Exclusive: Deere, Hitachi reveal plans beyond joint venture

By Andy BrownOctober 18, 2021

Hitachi plans to focus on establishing parts and service bases, expanding its rental and used equipment businesses, and investing in dealers sales

Positive new opportunities and strategies await both John Deere and Hitachi Construction Machinery in the wake of their ending a decades-long joint venture.

Following the recent announcement that John Deere and Hitachi Construction Machinery are ending their longstanding partnership, both OEMs have revealed their plans going forward and what they might mean to the respective organizations.

The joint venture centered on the manufacture and selling of Hitachi construction equipment in North and South America under the Deere brand. Following the dissolution of the JV, the manufacturers will enter new license and supply agreements which will be effective February 28, 2022 – pending regulatory approval.

A spokesperson for Hitachi Construction Machinery (HCM) commented that, “From next spring, in order to differentiate machinery for John Deere, HCM will introduce the newest models equipped with a new hydraulic system which realizes high efficiency… We will have a lineup of new products and the latest service solutions, and from the first year we will take a certain share of both compact and construction products.”

Hitachi added that the ending of the JV would provide opportunities in the mining sector. “For mining companies, it is urgently necessary for them to change their investment policy towards zero emissions due to the trend of reducing CO2 worldwide.

“HCM’s trolley-type dump truck has an extensive track record of deliveries, mainly in Central Asia and Africa, and it will capture the South American market together with ABB, which has a large share in distribution and electric facilities for mining.”

For its part, John Deere confirmed there would be no impact to the supply of Deere-branded excavators to the U.S., Canada, Latin America and Brazil markets, and that the company sees the development of its excavator lineup as a real opportunity.

“We will be in full control over our excavator journey from design to manufacturing and support; and will now have the capability to leverage technology developed across the enterprise and deliver those advanced features to excavators, strengthening the entire product portfolio,” said Domenic Ruccolo, senior vice president, sales, marketing, and product support, global construction equipment at Wirtgen Group, which was purchased by Deere in 2017. “We’re very excited about the future.” 

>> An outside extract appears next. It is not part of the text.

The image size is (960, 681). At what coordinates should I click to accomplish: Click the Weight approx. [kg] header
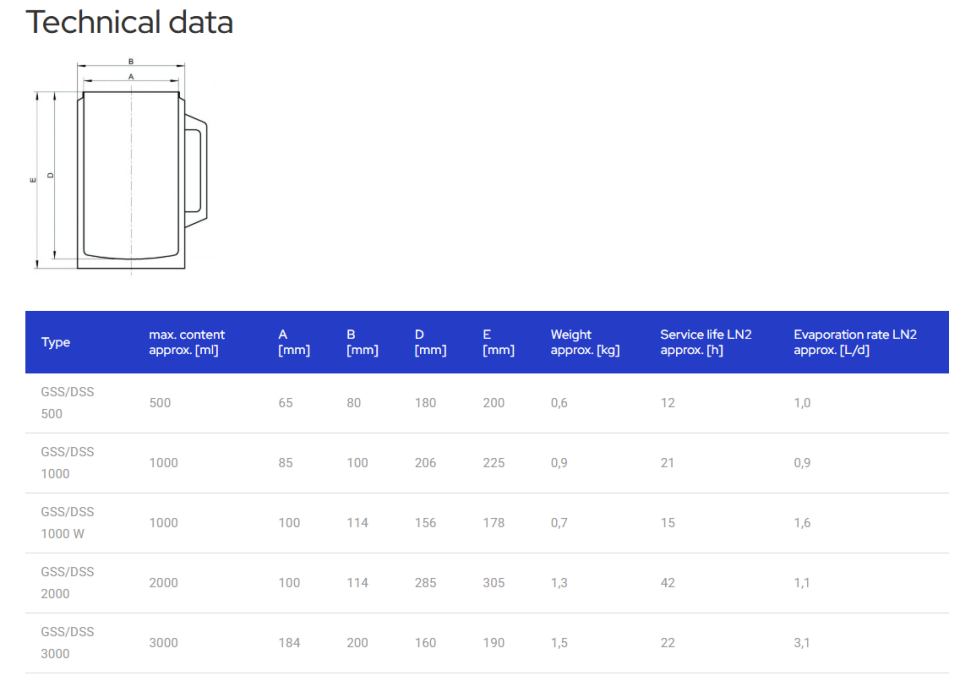(x=585, y=342)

When asked if Hitachi was in a better position now to expand its global footprint, its spokesperson answered that, “From the viewpoint of globalization, we had a limitation to expand our business strategy. In the Americas, under a JV with Deere, only the supply of products to Deere was possible, and all of the highly profitable parts service and other businesses that had many points of contact with customers were within the scope of Deere’s business, with the exception of the wheel loader business.

“Going forward, HCM plans to expand its business on a consolidated basis by steadily establishing parts and service bases, expanding its rental and used equipment businesses, and investing in dealers sales.”

Talking about the future strategy for Deere, Ruccolo revealed that, “Our strategy will heavily invest in the excavator portfolio, including adapting and integrating technologies that align with our Precision Construction solution initiatives.

“This Smart Industrial strategy builds on John Deere’s fundamental manufacturing strengths and core values, aiming to deliver greater value for customers through our leadership in advanced technologies,” Ruccolo said.